PREPARATION OF DOSE FORMULATIONS
- Frequency of dose formulation: daily, immediately before dosing.
- Storage of dose formulations: at room temperature.
- Stability of dose formulations: at least 7 days.

The test item was weighed into a separate glass beaker on a tared precision balance and the vehicle added (w/v). Suspensions of the test item in the vehicle were prepared using a magnetic stirrer. Homogeneity of the test item in the vehicle was maintained during the daily administration period using a magnetic stirrer.
Details on mating procedure:
- Allocation: after 10 weeks of exposure in males and two weeks of exposure in females, P animals were paired one male / one female within each dose group for up to 21 days. Gestation and delivery was allowed to occur naturally. Litters (designated F1) were culled to four males and four females on day 4 postpartum, as necessary.
- Proof of pregnancy: each morning, females were examined for presence of a vaginal plug or sperm in a vaginal smear. The day on which evidence of mating was observed was considered to be day 0 post coitum. Once evidence of mating had been noted, females were housed individually.
Analytical verification of doses or concentrations:
yes
Details on analytical verification of doses or concentrations:
ANALYSES OF DOSE FORMULATIONS
Samples for determination of concentration, homogeneity and stability (2 and 4 hours) of the dose formulations were taken during the first week of the male prepairing period.
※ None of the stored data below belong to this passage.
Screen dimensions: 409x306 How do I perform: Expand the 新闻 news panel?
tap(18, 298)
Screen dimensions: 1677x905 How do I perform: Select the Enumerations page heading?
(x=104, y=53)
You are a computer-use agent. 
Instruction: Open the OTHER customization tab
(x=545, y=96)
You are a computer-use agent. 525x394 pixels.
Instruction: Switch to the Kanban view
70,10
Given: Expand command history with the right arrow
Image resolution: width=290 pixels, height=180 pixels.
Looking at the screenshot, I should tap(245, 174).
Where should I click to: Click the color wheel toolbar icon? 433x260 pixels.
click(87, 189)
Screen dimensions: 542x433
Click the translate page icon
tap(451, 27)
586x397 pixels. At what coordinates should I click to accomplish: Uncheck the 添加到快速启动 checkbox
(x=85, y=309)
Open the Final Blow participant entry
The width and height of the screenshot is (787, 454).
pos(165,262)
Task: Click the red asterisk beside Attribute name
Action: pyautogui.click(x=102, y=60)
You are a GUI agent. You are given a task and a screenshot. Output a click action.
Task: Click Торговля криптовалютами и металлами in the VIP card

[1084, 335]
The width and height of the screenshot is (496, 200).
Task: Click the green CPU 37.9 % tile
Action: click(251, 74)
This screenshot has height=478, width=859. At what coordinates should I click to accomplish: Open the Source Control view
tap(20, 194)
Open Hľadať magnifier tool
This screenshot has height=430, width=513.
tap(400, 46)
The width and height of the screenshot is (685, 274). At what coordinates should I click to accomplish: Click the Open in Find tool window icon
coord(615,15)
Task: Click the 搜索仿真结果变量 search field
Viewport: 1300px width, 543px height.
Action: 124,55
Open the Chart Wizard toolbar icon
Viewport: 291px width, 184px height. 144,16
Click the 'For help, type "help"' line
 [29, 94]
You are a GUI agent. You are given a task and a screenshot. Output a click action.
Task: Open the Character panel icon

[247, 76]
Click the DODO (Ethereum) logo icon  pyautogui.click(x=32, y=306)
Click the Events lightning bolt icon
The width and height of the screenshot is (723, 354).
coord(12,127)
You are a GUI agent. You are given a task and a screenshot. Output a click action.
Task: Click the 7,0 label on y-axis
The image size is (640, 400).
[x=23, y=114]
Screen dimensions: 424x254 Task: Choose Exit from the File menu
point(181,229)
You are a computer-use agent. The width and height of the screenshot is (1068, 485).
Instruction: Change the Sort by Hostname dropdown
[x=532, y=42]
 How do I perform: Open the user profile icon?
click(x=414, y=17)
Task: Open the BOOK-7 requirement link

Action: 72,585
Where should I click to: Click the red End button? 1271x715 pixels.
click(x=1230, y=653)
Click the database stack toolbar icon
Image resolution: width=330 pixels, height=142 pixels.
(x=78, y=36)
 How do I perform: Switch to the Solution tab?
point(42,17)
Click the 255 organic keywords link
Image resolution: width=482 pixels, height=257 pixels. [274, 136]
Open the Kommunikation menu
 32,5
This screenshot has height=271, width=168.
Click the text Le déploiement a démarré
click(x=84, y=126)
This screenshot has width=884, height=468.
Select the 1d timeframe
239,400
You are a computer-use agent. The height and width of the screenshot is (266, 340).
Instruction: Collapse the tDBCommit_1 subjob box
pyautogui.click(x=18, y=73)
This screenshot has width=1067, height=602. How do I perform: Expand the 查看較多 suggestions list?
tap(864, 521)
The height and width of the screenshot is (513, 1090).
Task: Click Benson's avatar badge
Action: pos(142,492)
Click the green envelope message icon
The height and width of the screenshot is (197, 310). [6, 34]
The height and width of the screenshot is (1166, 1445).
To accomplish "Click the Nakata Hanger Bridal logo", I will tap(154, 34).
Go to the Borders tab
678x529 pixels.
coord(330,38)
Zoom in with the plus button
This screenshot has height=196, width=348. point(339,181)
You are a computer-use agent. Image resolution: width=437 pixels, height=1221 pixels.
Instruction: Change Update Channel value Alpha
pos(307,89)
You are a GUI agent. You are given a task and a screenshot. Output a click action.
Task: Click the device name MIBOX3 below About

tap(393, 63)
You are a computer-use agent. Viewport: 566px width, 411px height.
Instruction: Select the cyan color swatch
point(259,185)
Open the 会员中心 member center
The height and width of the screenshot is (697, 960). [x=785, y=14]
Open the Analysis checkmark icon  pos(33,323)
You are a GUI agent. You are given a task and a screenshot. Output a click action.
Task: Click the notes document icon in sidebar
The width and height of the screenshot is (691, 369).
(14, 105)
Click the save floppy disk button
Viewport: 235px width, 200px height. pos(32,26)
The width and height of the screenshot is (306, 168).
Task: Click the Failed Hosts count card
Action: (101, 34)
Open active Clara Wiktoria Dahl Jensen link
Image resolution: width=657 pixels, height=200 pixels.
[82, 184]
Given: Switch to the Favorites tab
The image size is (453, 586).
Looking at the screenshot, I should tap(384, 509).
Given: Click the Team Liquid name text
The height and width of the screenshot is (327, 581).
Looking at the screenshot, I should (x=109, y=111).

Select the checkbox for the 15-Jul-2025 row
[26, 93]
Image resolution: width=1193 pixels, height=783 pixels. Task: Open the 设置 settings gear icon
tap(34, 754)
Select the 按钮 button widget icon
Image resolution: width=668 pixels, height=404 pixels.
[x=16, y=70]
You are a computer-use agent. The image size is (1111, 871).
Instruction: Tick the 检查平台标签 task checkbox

Additionally, samples for determination of concentration and homogeneity were taken once during gestation and once during lactation.
On the first two occasions three samples of approximately 2 g were taken before dosing from the top, middle and bottom of each formulation and transferred into flat bottomed flasks. On the third occasion, only one sample was taken from the middle of each dose formulation.
Samples of 2 g of vehicle were also taken. For determination of stability, samples were taken before dosing from the middle of the container and stored at room temperature for 2 and 4 hours.
The samples were then frozen (-25 to -15°C) pending analysis. Samples were sent on dry ice to the laboratory. Analysis was performed using a method provided by the Sponsor (HPLC).
Duration of treatment / exposure:
Males were dosed 70-day pre-pairing period, during the pairing period and until the last litter had reached day 4 post partum. Females received the test item during a 14-day pre-pairing period and also during the pairing, gestation and lactation periods.
Frequency of treatment:
Once daily
Doses / concentrationsopen allclose all
Dose / conc.:
0 mg/kg bw/day (nominal)
Remarks:
(control)
Dose / conc.:
20 mg/kg bw/day (nominal)
Dose / conc.:
100 mg/kg bw/day (nominal)
Dose / conc.:
500 mg/kg bw/day (nominal)
No. of animals per sex per dose:
96 males, 24 per group
96 females, 24 per group
Control animals:
yes, concurrent vehicle
Details on study design:
Dose selection rationale: the dose levels were based on results of preceding toxicity studies.

Examinations

Parental animals: Observations and examinations:
DETAILED CLINICAL OBSERVATIONS
All animals were checked at least twice daily for any mortality. All rats found dead were subjected to a detailed macroscopic examination to establish, if possible, the cause of death.
All animals were checked at least twice daily for signs of reaction to treatment and/or symptoms of ill health.

BODY WEIGHT
Body weights of parental males and females were recorded daily from treatment start until necropsy (last body weight recording on the day of necropsy).

FOOD CONSUMPTION
Food consumption, for females, was recorded weekly from treatment start to delivery, except during the pairing period. During lactation, food consumption was recorded on days 1, 7 and 14 post partum (since pups begin to consume maternal feed around lactation day 14, food consumption was not recorded after this day).
For males, food consumption was recorded weekly from treatment start until necropsy, except during the pairing period.
Oestrous cyclicity (parental animals):
The mating data was used to detect marked anomalies of the estrous cycle and to determine the mean precoital time for each group.
Litter observations:
Day 0 of lactation was the day on which a female had delivered all her pups. As soon as possible, the litters were examined for litter size, live birth, stillbirth and any gross anomalies.
The sex ratio of the pups was recorded on day 0 (if possible) and/or 1 and on days 4, 7, 14 and day 21 of lactation. Litters were caged together with the dam until weaning on day 21 of lactation.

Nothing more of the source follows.